PROBLEM DETAILS - With the pictures left out, write every entry down exactly.

-------- DATA FOR THE TASK

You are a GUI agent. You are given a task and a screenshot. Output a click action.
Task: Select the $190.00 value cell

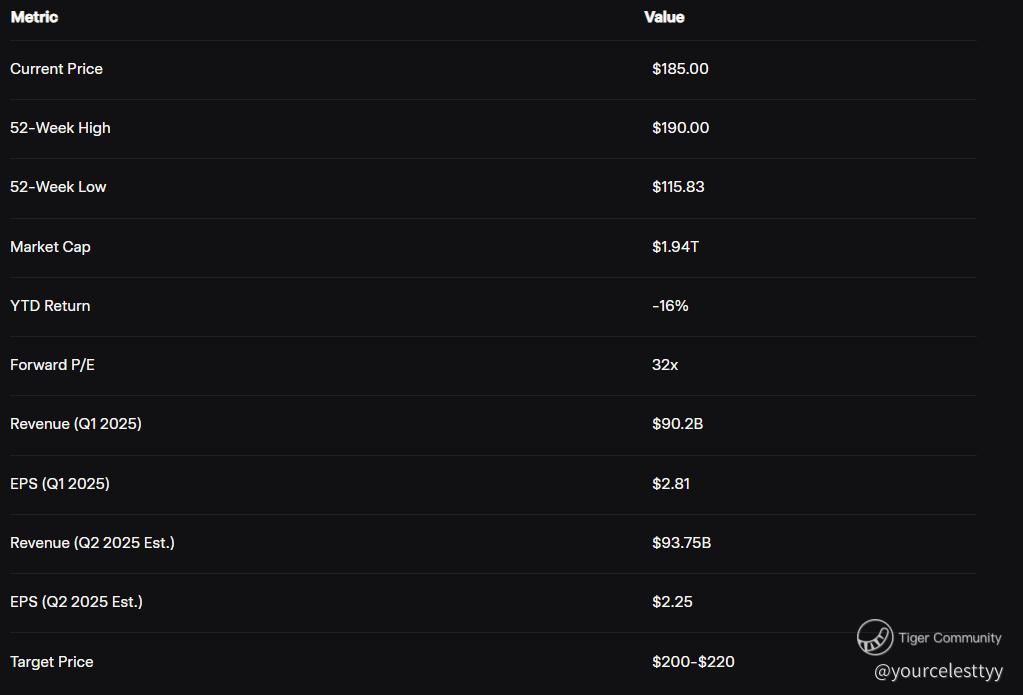coord(680,128)
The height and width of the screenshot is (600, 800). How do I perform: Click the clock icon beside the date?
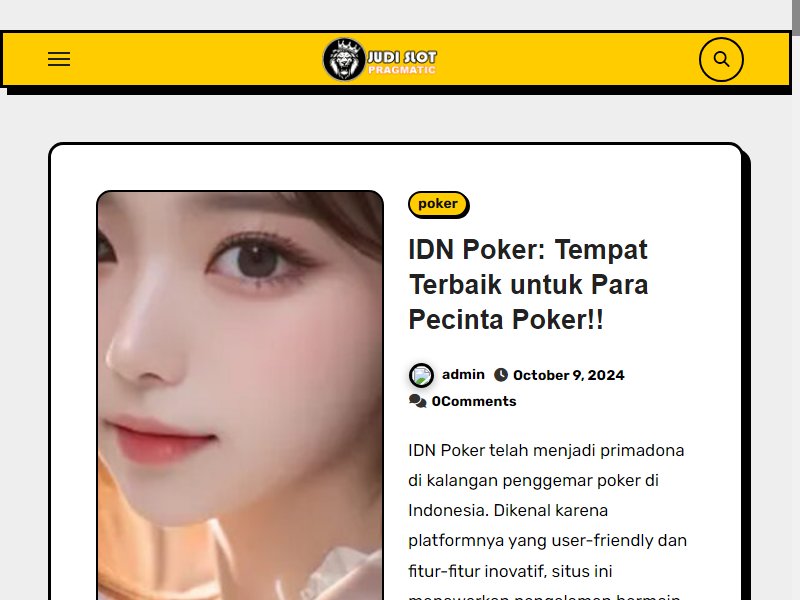501,375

----------------

RESULT OF THIS TASK -
You are a GUI agent. You are given a task and a screenshot. Output a click action.
Task: Select the $190.00 value cell

coord(680,128)
The height and width of the screenshot is (600, 800). How do I perform: Click the clock icon beside the date?
501,375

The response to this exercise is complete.